Extracted records
◇ ◇ ◇ ◇

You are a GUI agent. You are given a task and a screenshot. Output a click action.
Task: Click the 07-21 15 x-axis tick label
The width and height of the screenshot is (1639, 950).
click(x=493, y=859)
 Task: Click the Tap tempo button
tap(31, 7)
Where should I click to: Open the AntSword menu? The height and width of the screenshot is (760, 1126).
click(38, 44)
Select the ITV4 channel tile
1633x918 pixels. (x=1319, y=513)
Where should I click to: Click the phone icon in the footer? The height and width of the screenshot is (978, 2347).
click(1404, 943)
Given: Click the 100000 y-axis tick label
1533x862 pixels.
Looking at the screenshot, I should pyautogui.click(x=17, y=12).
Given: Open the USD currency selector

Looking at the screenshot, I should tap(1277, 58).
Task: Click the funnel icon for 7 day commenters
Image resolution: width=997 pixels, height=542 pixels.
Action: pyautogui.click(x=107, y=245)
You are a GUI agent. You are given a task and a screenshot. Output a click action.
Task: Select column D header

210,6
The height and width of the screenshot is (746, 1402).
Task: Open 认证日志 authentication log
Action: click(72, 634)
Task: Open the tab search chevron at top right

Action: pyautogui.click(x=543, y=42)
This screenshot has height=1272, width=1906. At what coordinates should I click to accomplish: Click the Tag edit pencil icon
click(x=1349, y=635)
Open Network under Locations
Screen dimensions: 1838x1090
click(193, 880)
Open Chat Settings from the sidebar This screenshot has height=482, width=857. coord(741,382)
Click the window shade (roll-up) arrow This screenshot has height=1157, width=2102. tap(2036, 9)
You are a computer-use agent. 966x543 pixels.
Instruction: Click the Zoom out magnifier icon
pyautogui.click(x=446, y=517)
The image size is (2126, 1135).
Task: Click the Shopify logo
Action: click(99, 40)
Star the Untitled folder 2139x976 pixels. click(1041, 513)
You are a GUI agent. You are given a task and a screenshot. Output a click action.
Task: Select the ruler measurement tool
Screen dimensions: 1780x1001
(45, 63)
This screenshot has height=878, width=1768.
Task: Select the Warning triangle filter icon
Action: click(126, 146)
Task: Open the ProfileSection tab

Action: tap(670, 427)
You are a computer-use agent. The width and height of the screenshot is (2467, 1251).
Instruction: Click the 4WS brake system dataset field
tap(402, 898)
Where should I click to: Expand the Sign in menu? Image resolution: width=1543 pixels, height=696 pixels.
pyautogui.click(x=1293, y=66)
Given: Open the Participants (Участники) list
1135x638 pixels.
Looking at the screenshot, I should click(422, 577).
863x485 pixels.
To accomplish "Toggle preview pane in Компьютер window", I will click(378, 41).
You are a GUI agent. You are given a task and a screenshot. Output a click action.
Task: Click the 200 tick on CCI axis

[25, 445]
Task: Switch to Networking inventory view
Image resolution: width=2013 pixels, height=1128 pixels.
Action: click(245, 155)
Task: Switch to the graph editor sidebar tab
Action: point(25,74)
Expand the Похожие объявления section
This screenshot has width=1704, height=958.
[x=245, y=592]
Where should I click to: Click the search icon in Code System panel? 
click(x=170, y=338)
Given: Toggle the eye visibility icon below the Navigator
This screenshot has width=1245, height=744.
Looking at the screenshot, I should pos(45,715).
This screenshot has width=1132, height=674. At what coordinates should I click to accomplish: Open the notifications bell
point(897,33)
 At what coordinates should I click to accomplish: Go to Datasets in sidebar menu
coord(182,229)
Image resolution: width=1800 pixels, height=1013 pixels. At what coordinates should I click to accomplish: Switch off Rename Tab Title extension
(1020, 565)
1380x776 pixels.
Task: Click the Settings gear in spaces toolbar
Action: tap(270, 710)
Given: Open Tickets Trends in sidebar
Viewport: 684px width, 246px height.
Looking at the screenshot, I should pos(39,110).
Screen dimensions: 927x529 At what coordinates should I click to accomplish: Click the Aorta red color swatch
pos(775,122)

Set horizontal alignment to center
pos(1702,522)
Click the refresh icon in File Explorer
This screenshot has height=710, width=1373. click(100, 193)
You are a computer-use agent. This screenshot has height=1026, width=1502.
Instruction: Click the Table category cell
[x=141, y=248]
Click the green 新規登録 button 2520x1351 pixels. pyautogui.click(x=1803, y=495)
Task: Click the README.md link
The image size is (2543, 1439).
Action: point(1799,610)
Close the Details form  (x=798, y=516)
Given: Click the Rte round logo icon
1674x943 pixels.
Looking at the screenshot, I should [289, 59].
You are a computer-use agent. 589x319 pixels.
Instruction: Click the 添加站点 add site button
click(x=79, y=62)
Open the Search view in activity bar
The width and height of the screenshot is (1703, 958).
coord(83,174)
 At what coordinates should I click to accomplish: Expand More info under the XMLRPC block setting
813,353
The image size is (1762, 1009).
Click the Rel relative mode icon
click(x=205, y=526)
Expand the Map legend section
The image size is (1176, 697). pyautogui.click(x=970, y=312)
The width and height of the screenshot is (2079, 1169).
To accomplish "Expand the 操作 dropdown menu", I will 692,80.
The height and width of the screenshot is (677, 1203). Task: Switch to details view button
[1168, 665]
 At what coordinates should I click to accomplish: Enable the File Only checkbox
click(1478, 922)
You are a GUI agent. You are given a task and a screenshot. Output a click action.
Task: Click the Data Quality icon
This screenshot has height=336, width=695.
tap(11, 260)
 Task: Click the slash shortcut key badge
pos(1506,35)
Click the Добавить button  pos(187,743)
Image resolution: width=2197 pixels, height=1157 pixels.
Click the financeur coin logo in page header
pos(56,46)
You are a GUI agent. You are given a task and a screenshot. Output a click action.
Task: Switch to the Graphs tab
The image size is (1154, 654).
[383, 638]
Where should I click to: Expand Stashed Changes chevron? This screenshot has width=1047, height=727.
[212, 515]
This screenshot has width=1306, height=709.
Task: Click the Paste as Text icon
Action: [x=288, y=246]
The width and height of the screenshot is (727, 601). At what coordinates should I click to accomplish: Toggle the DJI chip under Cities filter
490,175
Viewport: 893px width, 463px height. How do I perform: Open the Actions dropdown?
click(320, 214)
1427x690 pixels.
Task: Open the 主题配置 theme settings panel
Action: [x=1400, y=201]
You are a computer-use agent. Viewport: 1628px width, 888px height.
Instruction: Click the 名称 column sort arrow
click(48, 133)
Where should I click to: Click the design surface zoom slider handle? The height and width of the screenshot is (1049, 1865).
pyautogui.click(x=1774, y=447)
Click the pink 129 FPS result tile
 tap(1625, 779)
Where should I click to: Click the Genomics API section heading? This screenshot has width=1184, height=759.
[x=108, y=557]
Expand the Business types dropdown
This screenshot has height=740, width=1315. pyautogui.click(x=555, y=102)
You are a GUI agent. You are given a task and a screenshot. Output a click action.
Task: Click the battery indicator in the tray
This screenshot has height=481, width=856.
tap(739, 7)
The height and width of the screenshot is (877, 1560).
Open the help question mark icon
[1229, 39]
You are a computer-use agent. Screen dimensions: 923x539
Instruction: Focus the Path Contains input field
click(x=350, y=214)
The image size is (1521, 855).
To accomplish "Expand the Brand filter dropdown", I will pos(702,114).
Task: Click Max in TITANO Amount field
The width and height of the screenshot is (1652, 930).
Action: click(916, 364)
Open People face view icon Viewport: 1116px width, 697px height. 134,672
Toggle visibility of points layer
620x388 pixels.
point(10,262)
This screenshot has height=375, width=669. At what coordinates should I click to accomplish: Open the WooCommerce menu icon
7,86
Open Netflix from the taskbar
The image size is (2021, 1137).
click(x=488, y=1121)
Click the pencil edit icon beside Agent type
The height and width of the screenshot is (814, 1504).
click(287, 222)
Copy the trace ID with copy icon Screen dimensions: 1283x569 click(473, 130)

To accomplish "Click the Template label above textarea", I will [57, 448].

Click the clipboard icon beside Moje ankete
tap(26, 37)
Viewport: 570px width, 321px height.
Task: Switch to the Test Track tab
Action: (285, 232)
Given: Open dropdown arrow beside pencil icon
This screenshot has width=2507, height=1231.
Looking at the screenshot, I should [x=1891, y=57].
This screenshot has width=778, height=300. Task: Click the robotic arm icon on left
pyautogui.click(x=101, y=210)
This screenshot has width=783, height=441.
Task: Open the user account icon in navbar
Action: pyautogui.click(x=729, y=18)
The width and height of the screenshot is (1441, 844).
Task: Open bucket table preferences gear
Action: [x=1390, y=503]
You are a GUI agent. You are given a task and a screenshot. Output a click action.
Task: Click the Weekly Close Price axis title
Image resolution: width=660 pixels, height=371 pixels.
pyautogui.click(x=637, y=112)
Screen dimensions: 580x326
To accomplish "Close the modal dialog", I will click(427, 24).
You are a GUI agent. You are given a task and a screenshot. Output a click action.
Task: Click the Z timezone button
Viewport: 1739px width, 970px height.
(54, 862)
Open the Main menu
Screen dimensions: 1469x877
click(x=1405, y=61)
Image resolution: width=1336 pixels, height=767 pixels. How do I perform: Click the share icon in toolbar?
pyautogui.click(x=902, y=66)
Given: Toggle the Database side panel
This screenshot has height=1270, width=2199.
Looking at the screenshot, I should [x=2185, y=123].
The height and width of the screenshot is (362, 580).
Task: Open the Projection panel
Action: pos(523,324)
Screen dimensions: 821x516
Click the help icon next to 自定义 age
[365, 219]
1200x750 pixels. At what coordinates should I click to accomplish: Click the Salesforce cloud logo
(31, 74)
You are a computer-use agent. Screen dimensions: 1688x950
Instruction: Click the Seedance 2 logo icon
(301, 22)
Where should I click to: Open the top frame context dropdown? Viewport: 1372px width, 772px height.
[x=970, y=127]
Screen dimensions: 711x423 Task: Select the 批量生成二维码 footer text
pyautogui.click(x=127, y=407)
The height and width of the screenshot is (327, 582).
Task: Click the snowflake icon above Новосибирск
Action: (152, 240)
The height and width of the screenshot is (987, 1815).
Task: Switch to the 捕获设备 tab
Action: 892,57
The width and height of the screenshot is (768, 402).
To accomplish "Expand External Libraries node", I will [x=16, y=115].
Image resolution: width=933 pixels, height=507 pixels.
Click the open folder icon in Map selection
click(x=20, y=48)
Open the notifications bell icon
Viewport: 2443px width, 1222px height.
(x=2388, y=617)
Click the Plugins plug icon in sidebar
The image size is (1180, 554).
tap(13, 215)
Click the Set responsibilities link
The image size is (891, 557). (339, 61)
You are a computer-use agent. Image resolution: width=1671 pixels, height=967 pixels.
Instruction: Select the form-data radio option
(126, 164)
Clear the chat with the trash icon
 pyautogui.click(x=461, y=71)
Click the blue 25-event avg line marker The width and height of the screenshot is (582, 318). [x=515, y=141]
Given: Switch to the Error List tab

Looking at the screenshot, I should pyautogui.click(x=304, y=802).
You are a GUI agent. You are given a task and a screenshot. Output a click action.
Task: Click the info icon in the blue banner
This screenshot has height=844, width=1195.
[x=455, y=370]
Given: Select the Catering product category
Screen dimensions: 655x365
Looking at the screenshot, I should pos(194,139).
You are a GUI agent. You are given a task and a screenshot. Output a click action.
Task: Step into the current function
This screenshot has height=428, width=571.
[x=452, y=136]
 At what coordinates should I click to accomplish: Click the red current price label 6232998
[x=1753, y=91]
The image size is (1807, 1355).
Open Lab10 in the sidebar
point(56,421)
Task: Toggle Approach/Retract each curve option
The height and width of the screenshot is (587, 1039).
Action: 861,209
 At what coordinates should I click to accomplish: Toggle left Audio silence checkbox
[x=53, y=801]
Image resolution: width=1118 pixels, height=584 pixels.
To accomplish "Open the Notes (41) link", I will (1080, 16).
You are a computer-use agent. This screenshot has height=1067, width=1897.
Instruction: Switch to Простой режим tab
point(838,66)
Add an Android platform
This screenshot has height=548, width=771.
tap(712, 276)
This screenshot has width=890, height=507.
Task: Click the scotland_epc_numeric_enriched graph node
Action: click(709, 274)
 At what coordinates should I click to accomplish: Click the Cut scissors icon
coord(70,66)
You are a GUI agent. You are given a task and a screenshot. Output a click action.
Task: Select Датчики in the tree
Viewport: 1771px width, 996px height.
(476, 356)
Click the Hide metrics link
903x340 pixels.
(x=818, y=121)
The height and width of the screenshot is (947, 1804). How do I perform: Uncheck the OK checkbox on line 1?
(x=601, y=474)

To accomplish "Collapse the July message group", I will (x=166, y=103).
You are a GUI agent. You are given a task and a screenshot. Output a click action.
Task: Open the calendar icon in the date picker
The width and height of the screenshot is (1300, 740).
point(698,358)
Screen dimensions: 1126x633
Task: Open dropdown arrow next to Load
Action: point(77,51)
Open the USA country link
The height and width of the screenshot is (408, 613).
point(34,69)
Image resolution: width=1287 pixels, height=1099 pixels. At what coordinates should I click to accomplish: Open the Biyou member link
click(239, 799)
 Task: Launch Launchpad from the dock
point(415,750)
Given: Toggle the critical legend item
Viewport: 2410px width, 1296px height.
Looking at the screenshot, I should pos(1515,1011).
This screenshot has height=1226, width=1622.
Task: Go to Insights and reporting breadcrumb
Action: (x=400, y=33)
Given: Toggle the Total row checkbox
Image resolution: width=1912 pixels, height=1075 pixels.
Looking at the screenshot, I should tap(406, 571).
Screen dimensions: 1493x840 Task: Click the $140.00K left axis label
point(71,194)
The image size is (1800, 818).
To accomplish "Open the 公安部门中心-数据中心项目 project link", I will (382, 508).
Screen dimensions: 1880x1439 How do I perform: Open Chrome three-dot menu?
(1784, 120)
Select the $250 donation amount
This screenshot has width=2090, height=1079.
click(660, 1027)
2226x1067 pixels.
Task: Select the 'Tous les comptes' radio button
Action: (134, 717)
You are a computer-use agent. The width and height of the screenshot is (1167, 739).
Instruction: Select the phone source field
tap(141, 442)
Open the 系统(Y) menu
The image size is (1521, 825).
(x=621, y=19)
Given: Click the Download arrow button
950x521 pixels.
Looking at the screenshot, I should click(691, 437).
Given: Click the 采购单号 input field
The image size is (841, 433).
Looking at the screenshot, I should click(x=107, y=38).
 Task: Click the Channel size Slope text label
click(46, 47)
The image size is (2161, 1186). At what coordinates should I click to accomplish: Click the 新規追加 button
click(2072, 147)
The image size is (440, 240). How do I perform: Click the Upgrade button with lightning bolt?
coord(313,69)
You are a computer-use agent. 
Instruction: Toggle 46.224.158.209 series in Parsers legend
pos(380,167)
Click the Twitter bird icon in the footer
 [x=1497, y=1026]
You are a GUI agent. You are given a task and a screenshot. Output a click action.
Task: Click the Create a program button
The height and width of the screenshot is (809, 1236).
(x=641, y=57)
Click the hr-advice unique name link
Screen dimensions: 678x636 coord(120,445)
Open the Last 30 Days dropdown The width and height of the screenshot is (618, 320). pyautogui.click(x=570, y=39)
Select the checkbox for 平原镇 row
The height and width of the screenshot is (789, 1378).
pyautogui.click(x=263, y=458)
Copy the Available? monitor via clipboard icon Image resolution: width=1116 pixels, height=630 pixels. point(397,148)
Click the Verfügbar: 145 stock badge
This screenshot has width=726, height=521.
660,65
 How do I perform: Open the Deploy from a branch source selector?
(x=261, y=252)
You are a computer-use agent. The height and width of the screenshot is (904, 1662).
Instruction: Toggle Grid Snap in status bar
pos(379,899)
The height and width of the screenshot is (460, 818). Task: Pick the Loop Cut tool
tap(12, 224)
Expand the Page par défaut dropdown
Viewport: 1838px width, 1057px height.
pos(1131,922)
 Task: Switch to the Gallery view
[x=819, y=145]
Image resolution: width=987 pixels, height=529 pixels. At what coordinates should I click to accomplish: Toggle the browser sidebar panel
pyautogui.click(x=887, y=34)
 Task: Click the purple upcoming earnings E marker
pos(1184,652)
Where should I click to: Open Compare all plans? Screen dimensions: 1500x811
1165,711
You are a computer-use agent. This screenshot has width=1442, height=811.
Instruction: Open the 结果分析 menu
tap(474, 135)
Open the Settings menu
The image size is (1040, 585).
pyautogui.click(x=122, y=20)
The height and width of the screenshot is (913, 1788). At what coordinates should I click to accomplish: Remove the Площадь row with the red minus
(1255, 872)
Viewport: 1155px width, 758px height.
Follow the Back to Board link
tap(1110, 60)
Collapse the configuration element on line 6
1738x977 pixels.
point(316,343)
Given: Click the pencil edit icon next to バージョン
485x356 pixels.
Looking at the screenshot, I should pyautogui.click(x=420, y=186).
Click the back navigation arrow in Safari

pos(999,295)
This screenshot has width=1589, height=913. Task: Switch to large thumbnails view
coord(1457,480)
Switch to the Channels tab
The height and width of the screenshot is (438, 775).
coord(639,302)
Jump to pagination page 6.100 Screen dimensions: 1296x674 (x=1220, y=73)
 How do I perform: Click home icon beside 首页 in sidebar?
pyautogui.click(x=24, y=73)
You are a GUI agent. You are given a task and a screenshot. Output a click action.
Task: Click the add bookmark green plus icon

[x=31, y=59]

◇ ◇ ◇ ◇

Start with the line above that contains "Task: Switch to the Graphs tab" and stop after the line that contains "Task: Click Max in TITANO Amount field". Output those lines exactly, and only those.

■ **EXERCISE OUTPUT**
Task: Switch to the Graphs tab
The image size is (1154, 654).
[383, 638]
Where should I click to: Expand Stashed Changes chevron? This screenshot has width=1047, height=727.
[212, 515]
This screenshot has width=1306, height=709.
Task: Click the Paste as Text icon
Action: [x=288, y=246]
The width and height of the screenshot is (727, 601). At what coordinates should I click to accomplish: Toggle the DJI chip under Cities filter
490,175
Viewport: 893px width, 463px height. How do I perform: Open the Actions dropdown?
click(320, 214)
1427x690 pixels.
Task: Open the 主题配置 theme settings panel
Action: [x=1400, y=201]
You are a computer-use agent. Viewport: 1628px width, 888px height.
Instruction: Click the 名称 column sort arrow
click(48, 133)
Where should I click to: Click the design surface zoom slider handle? The height and width of the screenshot is (1049, 1865).
pyautogui.click(x=1774, y=447)
Click the pink 129 FPS result tile
 tap(1625, 779)
Where should I click to: Click the Genomics API section heading? This screenshot has width=1184, height=759.
[x=108, y=557]
Expand the Business types dropdown
This screenshot has height=740, width=1315. pyautogui.click(x=555, y=102)
You are a GUI agent. You are given a task and a screenshot. Output a click action.
Task: Click the battery indicator in the tray
This screenshot has height=481, width=856.
tap(739, 7)
The height and width of the screenshot is (877, 1560).
Open the help question mark icon
[1229, 39]
You are a computer-use agent. Screen dimensions: 923x539
Instruction: Focus the Path Contains input field
click(x=350, y=214)
The image size is (1521, 855).
To accomplish "Expand the Brand filter dropdown", I will pos(702,114).
Task: Click Max in TITANO Amount field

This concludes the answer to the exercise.